Work to do:
**a.** In the nature journaling course description, rewrite the passage between "Learning how to" and "artists, and naturalists.", inclusive, replacing "graphite" with "charcoal".
**b.** Extend the nature journaling course description beyond its final sentence.

Supplied text:
--------------------------------

Learning how to keep a nature journal of your observations can help deepen your connection to art, science, and place. This course aims to introduce ecology and evolution at several spatial scales, including populations, communities, and landscapes. Participants will learn to practice art with a scientific eye. They will learn to draw from references based on the scientific method and develop techniques to sketch organisms, species interactions, and landscapes, using graphite and colored pencil. Join local artist, Taylor Scamehorn and KBS scientists to explore the interactions of art and science, build scientific knowledge and awareness through journaling, and build intentional observation as scientists, artists, and naturalists.

--------------------------------

Stored data:
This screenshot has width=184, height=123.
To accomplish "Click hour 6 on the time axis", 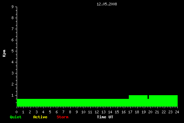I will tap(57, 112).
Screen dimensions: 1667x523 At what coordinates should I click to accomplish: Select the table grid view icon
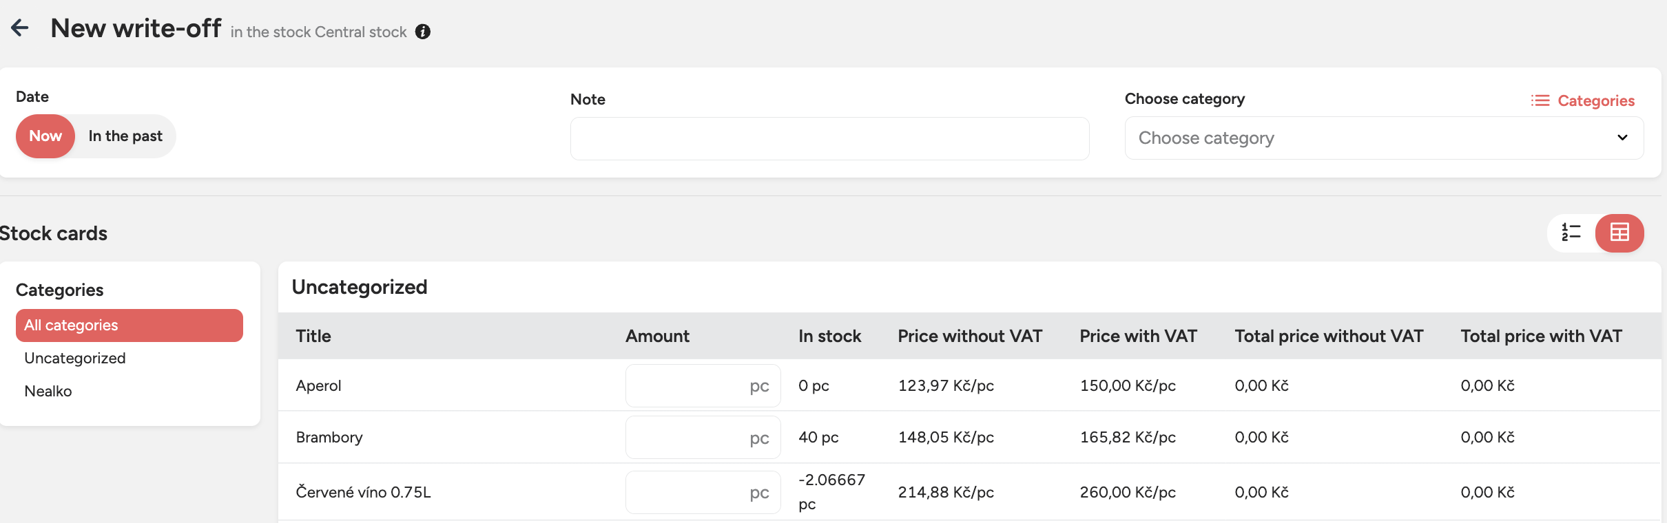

--------------------------------

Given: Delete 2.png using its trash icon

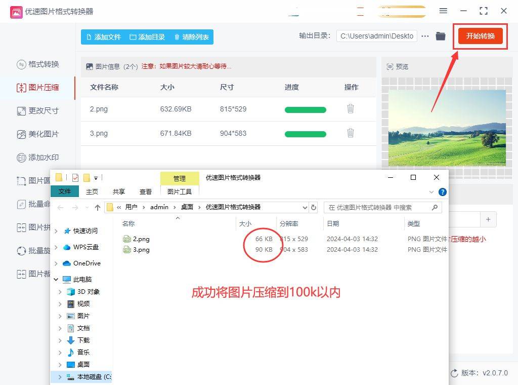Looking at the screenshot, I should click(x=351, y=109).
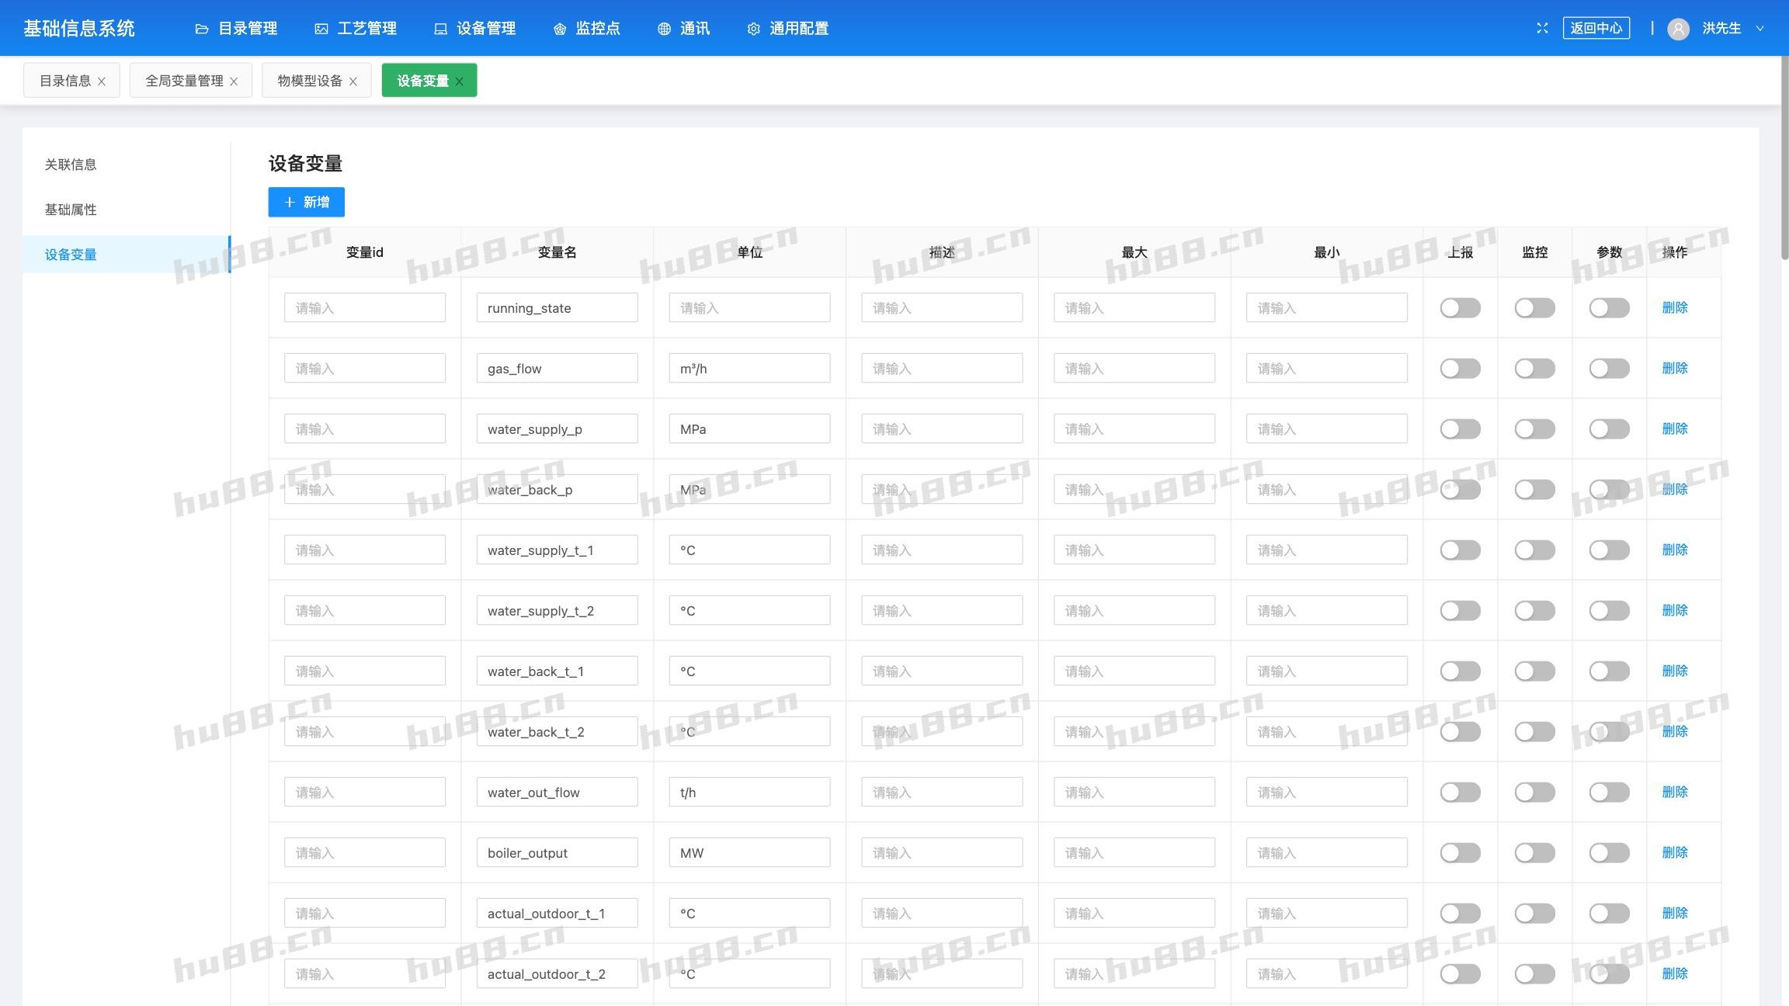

--------------------------------

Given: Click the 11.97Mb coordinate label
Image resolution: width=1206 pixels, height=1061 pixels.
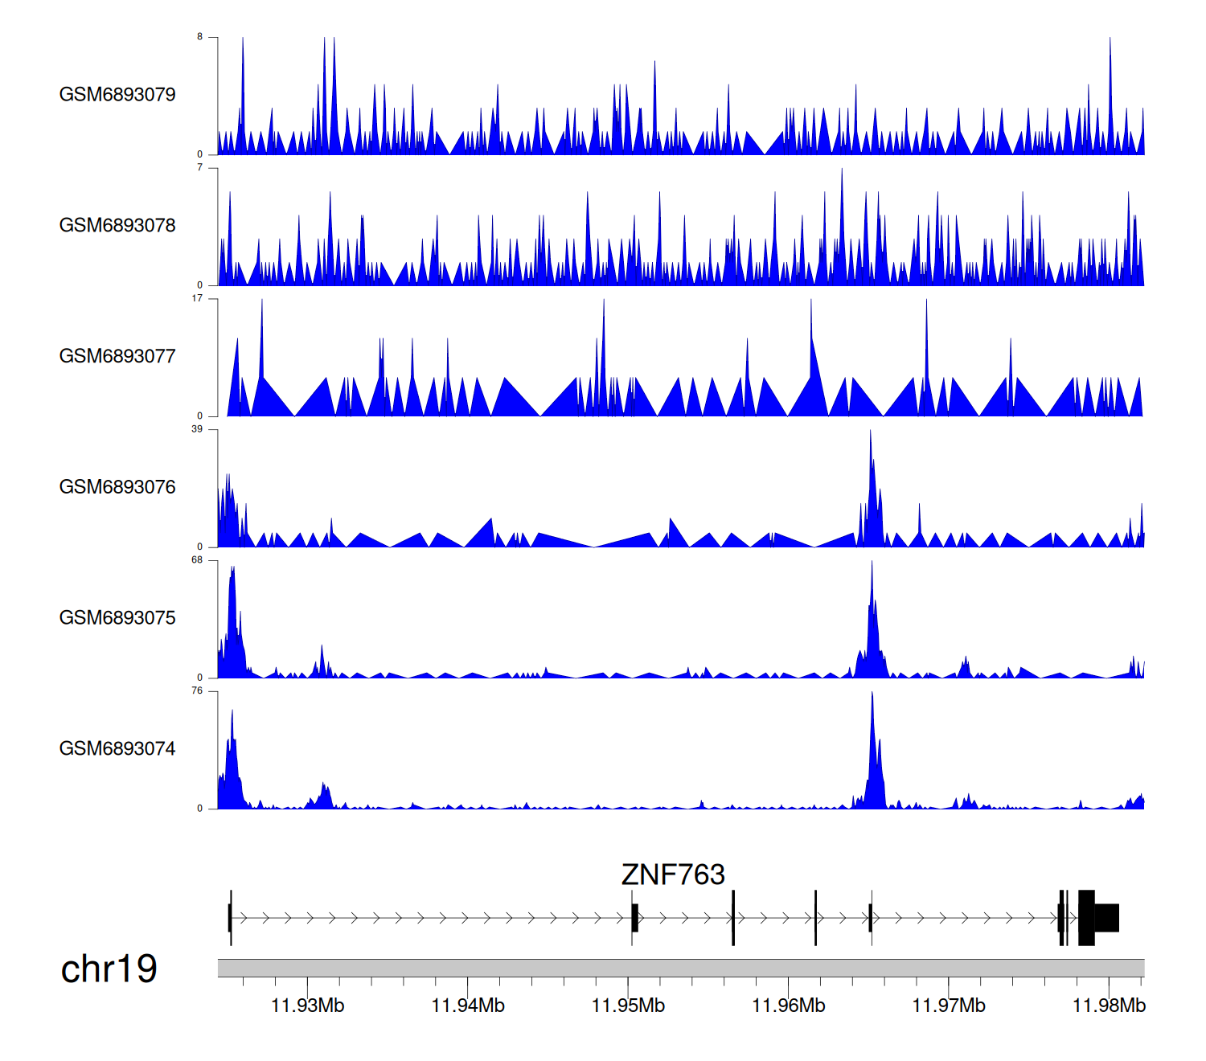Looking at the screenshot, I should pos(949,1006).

--------------------------------

Answers:
**a.**
Learning how to keep a nature journal of your observations can help deepen your connection to art, science, and place. This course aims to introduce ecology and evolution at several spatial scales, including populations, communities, and landscapes. Participants will learn to practice art with a scientific eye. They will learn to draw from references based on the scientific method and develop techniques to sketch organisms, species interactions, and landscapes, using charcoal and colored pencil. Join local artist, Taylor Scamehorn and KBS scientists to explore the interactions of art and science, build scientific knowledge and awareness through journaling, and build intentional observation as scientists, artists, and naturalists.

**b.**
From the artist:
“Art and Science overlap continually. Both are sparked by curiosity, both are interested in proving observed phenomena, both champion accuracy, and to achieve that, require you to explore different ways of looking at something to discover more about it. Through my scientific method of drawing, you will learn how to trust your eyes, practice precision, and engage your curiosity using the following principles to hone your observational skills:
Honing your observational skills
- Identifying variables and limitations, and creating a controlled working environment
- Developing hypotheses, and learning how to make informed guesses in your drawing
- Refuting and proving your hypotheses both through the comparison of constants and using simple math
- Thinking about subjects within space, and in relationship to their environment, as well as how that relates to ecology
- Thinking like an artist, a naturalist, and a scientist
- Understanding biodiversity at the population, community and landscape, scales
- Identifying patterns and interactions in nature
- Learning art techniques using graphite and colored pencils
- Making scientific and artistic observations about nature at different scales
- Letting your curiosity and exploration of nature navigate subject choice and composition, so that your work is both visually interesting and educational
About the course, from past participants
“I have never journaled or drawn, so this is exciting! I am going out today to start observing and drawing. Awesome class!”
“This class helped break the ice to try something I was intimidated to do.”
“I want to continue my exploration of this beautiful world, share with kiddos that I am close with to extend the love of nature and art to future generations”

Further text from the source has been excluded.